Piggott was jailed for tax evasion in 1987. He was sentenced to three years and served one. Many in racing thought he was made a scapegoat for an industry that likes to deal in undeclared cash. In truth he was jailed for his own stupidity.

The most striking facet of Piggott's character is an arrogance that he can control everything and anything. Money, women, owners, trainers, jockeys. When it came to HM Customs & Excise, however, he found there were stronger forces in the world than even his own iron will. When they agreed to settle with him he wrote them a cheque. On a bank account he had not declared.

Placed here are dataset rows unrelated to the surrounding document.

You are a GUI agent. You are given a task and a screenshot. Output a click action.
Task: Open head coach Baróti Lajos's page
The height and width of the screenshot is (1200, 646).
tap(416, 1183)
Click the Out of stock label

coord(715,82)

Piggott adjusted to jail with ease - the strict regimen he had imposed on himself, encouraged by his father, coming to the fore. According to David O'Halleran he was popular with fellow inmates. He would give them winning tips while supplying prison guards with loser after loser.

There was little sign that prison changed anything in Piggott. When he came out, he made a successful comeback as a jockey, displaying all his old skills in winning another Classic and one of the richest races in the world, the Breeders Cup mile in New York. He took a mistress, Anna Ludlow, and had a son, Jamie, with her though he still lives with Susan. He sold the pictures of his child to a newspaper for thousands of pounds, and he paid the Revenue a further pounds 3.5m in back taxes. He goes to all the parties, sometimes with his mistress, sometimes with his wife, sometimes alone. But he cuts a lonely figure.

Willie Carson says: "We all feel a bit sorry for him now because he can't play his game now, that he's retired and not riding. He's lost without his game. That's why we feel sorry for him. Because deep down we all love him for what he did for horse racing. He was great for horse racing."

Lester Piggott may not be the player he once was but he certainly hasn't forgotten the rules. When we first approached him to appear in Secret Lives, he declined. Then he wrote asking for a "substantial sum" of money.

'Secret Lives: Lester Piggott' is at 9pm on 10 December, Channel 4.